:: DATA TO EXAMINE

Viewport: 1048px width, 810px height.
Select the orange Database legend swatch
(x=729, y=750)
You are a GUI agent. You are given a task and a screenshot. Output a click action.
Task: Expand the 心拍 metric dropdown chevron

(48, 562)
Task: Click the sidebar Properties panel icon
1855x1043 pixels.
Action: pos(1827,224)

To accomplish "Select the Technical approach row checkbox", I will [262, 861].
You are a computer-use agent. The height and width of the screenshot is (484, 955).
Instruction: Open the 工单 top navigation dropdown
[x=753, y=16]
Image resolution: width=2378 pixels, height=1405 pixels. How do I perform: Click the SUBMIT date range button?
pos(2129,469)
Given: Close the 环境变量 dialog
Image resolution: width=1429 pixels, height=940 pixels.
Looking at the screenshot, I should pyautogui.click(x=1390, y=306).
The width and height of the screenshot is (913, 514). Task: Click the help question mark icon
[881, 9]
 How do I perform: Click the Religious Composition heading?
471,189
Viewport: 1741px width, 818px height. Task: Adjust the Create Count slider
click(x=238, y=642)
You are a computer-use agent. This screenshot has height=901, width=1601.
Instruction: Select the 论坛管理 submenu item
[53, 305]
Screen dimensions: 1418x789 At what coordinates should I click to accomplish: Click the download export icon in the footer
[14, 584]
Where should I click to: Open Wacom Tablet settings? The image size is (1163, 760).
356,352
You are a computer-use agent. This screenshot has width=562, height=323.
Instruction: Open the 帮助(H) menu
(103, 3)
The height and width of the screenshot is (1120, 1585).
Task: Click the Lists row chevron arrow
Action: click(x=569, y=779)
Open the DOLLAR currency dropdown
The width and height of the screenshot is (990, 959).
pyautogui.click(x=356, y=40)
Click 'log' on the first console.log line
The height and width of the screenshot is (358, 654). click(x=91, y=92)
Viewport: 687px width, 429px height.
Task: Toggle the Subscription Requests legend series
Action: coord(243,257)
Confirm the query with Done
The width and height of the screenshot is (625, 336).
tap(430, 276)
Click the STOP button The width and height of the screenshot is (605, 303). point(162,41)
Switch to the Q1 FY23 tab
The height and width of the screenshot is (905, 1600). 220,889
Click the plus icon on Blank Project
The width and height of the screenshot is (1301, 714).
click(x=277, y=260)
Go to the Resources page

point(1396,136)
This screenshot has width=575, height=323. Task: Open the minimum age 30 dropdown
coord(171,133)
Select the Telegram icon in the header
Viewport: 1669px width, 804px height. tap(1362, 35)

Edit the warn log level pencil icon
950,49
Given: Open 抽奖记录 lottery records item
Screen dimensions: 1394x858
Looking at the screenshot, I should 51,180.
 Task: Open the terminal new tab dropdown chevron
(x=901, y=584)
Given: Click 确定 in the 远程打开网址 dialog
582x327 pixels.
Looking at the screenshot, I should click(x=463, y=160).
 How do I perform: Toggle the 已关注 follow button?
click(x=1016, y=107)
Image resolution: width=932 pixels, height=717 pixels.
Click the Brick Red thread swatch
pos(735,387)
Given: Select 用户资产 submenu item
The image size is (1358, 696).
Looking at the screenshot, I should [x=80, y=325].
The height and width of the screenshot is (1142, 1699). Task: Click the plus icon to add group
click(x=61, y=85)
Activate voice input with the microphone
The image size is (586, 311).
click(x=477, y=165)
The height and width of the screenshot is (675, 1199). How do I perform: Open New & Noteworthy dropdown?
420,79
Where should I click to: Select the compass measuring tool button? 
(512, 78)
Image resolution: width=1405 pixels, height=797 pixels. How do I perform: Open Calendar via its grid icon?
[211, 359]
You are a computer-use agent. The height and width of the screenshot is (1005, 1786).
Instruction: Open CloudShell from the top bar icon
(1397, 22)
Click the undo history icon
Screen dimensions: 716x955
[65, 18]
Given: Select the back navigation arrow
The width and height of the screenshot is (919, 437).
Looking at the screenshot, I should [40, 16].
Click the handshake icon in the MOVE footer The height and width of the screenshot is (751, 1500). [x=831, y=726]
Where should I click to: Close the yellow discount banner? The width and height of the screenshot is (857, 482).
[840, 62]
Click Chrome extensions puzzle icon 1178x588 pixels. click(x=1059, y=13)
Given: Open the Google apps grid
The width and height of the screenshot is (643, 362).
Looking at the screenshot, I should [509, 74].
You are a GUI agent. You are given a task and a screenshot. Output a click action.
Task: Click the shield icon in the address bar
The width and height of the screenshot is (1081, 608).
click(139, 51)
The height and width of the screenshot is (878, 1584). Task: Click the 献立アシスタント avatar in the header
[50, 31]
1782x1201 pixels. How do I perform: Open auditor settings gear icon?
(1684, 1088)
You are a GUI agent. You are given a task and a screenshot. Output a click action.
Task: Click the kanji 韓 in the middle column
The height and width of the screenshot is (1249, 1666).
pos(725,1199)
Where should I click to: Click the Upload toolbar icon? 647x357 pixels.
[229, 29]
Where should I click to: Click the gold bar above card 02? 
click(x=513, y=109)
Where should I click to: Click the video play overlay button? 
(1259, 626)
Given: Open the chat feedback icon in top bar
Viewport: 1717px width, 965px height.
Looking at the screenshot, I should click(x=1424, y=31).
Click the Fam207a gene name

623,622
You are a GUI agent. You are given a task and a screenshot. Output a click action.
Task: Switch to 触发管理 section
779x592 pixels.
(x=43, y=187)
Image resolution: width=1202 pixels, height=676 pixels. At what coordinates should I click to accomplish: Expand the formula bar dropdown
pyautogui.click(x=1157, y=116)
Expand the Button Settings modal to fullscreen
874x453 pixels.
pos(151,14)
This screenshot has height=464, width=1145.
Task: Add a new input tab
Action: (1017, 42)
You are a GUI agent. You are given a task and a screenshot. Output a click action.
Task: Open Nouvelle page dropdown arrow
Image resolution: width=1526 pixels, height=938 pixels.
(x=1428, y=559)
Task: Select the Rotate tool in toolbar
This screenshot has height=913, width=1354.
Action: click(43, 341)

::::

• [TASK BRIEF]: Exact retyping of every entry is required.

• [EXERCISE SOLUTION]:
Viewport: 1048px width, 810px height.
Select the orange Database legend swatch
(x=729, y=750)
You are a GUI agent. You are given a task and a screenshot. Output a click action.
Task: Expand the 心拍 metric dropdown chevron

(48, 562)
Task: Click the sidebar Properties panel icon
1855x1043 pixels.
Action: pos(1827,224)

To accomplish "Select the Technical approach row checkbox", I will [262, 861].
You are a computer-use agent. The height and width of the screenshot is (484, 955).
Instruction: Open the 工单 top navigation dropdown
[x=753, y=16]
Image resolution: width=2378 pixels, height=1405 pixels. How do I perform: Click the SUBMIT date range button?
pos(2129,469)
Given: Close the 环境变量 dialog
Image resolution: width=1429 pixels, height=940 pixels.
Looking at the screenshot, I should pyautogui.click(x=1390, y=306).
The width and height of the screenshot is (913, 514). Task: Click the help question mark icon
[881, 9]
 How do I perform: Click the Religious Composition heading?
471,189
Viewport: 1741px width, 818px height. Task: Adjust the Create Count slider
click(x=238, y=642)
You are a computer-use agent. This screenshot has height=901, width=1601.
Instruction: Select the 论坛管理 submenu item
[53, 305]
Screen dimensions: 1418x789 At what coordinates should I click to accomplish: Click the download export icon in the footer
[14, 584]
Where should I click to: Open Wacom Tablet settings? The image size is (1163, 760).
356,352
You are a computer-use agent. This screenshot has width=562, height=323.
Instruction: Open the 帮助(H) menu
(103, 3)
The height and width of the screenshot is (1120, 1585).
Task: Click the Lists row chevron arrow
Action: click(x=569, y=779)
Open the DOLLAR currency dropdown
The width and height of the screenshot is (990, 959).
pyautogui.click(x=356, y=40)
Click 'log' on the first console.log line
The height and width of the screenshot is (358, 654). click(x=91, y=92)
Viewport: 687px width, 429px height.
Task: Toggle the Subscription Requests legend series
Action: coord(243,257)
Confirm the query with Done
The width and height of the screenshot is (625, 336).
tap(430, 276)
Click the STOP button The width and height of the screenshot is (605, 303). point(162,41)
Switch to the Q1 FY23 tab
The height and width of the screenshot is (905, 1600). 220,889
Click the plus icon on Blank Project
The width and height of the screenshot is (1301, 714).
click(x=277, y=260)
Go to the Resources page

point(1396,136)
This screenshot has width=575, height=323. Task: Open the minimum age 30 dropdown
coord(171,133)
Select the Telegram icon in the header
Viewport: 1669px width, 804px height. tap(1362, 35)

Edit the warn log level pencil icon
950,49
Given: Open 抽奖记录 lottery records item
Screen dimensions: 1394x858
Looking at the screenshot, I should 51,180.
 Task: Open the terminal new tab dropdown chevron
(x=901, y=584)
Given: Click 确定 in the 远程打开网址 dialog
582x327 pixels.
Looking at the screenshot, I should click(x=463, y=160).
 How do I perform: Toggle the 已关注 follow button?
click(x=1016, y=107)
Image resolution: width=932 pixels, height=717 pixels.
Click the Brick Red thread swatch
pos(735,387)
Given: Select 用户资产 submenu item
The image size is (1358, 696).
Looking at the screenshot, I should [x=80, y=325].
The height and width of the screenshot is (1142, 1699). Task: Click the plus icon to add group
click(x=61, y=85)
Activate voice input with the microphone
The image size is (586, 311).
click(x=477, y=165)
The height and width of the screenshot is (675, 1199). How do I perform: Open New & Noteworthy dropdown?
420,79
Where should I click to: Select the compass measuring tool button? 
(512, 78)
Image resolution: width=1405 pixels, height=797 pixels. How do I perform: Open Calendar via its grid icon?
[211, 359]
You are a computer-use agent. The height and width of the screenshot is (1005, 1786).
Instruction: Open CloudShell from the top bar icon
(1397, 22)
Click the undo history icon
Screen dimensions: 716x955
[65, 18]
Given: Select the back navigation arrow
The width and height of the screenshot is (919, 437).
Looking at the screenshot, I should [40, 16].
Click the handshake icon in the MOVE footer The height and width of the screenshot is (751, 1500). [x=831, y=726]
Where should I click to: Close the yellow discount banner? The width and height of the screenshot is (857, 482).
[840, 62]
Click Chrome extensions puzzle icon 1178x588 pixels. click(x=1059, y=13)
Given: Open the Google apps grid
The width and height of the screenshot is (643, 362).
Looking at the screenshot, I should [509, 74].
You are a GUI agent. You are given a task and a screenshot. Output a click action.
Task: Click the shield icon in the address bar
The width and height of the screenshot is (1081, 608).
click(139, 51)
The height and width of the screenshot is (878, 1584). Task: Click the 献立アシスタント avatar in the header
[50, 31]
1782x1201 pixels. How do I perform: Open auditor settings gear icon?
(1684, 1088)
You are a GUI agent. You are given a task and a screenshot. Output a click action.
Task: Click the kanji 韓 in the middle column
The height and width of the screenshot is (1249, 1666).
pos(725,1199)
Where should I click to: Click the Upload toolbar icon? 647x357 pixels.
[229, 29]
Where should I click to: Click the gold bar above card 02? 
click(x=513, y=109)
Where should I click to: Click the video play overlay button? 
(1259, 626)
Given: Open the chat feedback icon in top bar
Viewport: 1717px width, 965px height.
Looking at the screenshot, I should click(x=1424, y=31).
Click the Fam207a gene name

623,622
You are a GUI agent. You are given a task and a screenshot. Output a click action.
Task: Switch to 触发管理 section
779x592 pixels.
(x=43, y=187)
Image resolution: width=1202 pixels, height=676 pixels. At what coordinates should I click to accomplish: Expand the formula bar dropdown
pyautogui.click(x=1157, y=116)
Expand the Button Settings modal to fullscreen
874x453 pixels.
pos(151,14)
This screenshot has height=464, width=1145.
Task: Add a new input tab
Action: (1017, 42)
You are a GUI agent. You are given a task and a screenshot. Output a click action.
Task: Open Nouvelle page dropdown arrow
Image resolution: width=1526 pixels, height=938 pixels.
(x=1428, y=559)
Task: Select the Rotate tool in toolbar
This screenshot has height=913, width=1354.
Action: click(43, 341)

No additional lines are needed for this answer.